The second movement, a set of seven variations on a cogent theme, showed Walton in a far better light. Here was a sarcastic march, a delicious presto ending, a short but elegant cadenza. Needless to say, Messrs Shaham and Eguchi had it mastered.
The most unalloyed pleasure was Rodrigo’s Sonata Pimpante, the “budding” sonata. Like everything which this composer wrote in almost a century of composition, the work was decidedly Iberian, but with enough lovely tunes to spare. Mr. Eguchi played the guitar-like accompaniment with both precision and emotion, while Mr. Shaham shone. The final movement, most gypsy-like of all, could stand on its own as an encore.

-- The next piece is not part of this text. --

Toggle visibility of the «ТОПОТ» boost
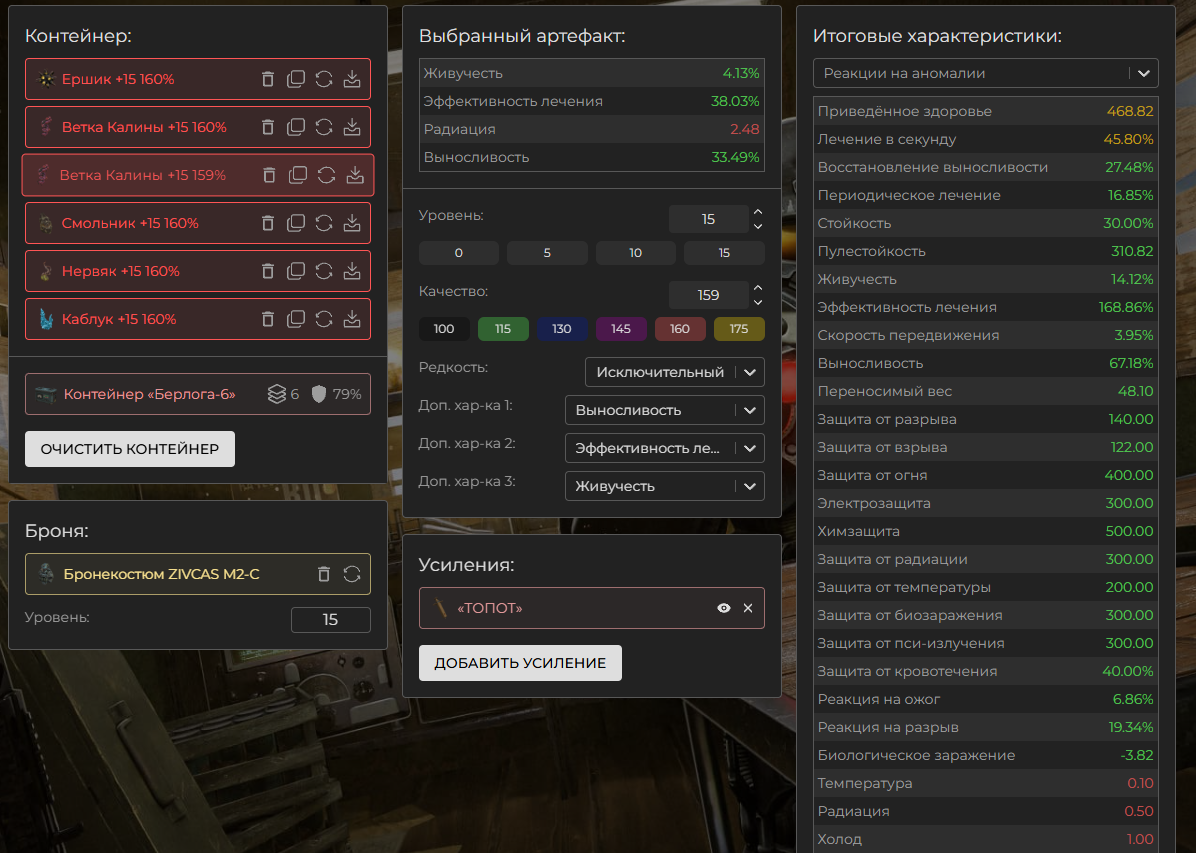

Which brings us to the last four encores. The real encore was Brahms Fourth Hungarian Dance (arranged, I believe by Joachim), but the three before were by a violin virtuoso who apparently could have been competition for Paganini, Pablo de Sarasate. While Mr. Shaham’s three works here were arranged by him to be a sonata, the crowded Rose Theatre quite rightly applauded after each one. From both piano and violin, they take elegance, perfection, incredible virtuosity and great taste. To say the least, these two had enough of that to go around again. All three works were played effortlessly and (more significantly) shmaltzlessly.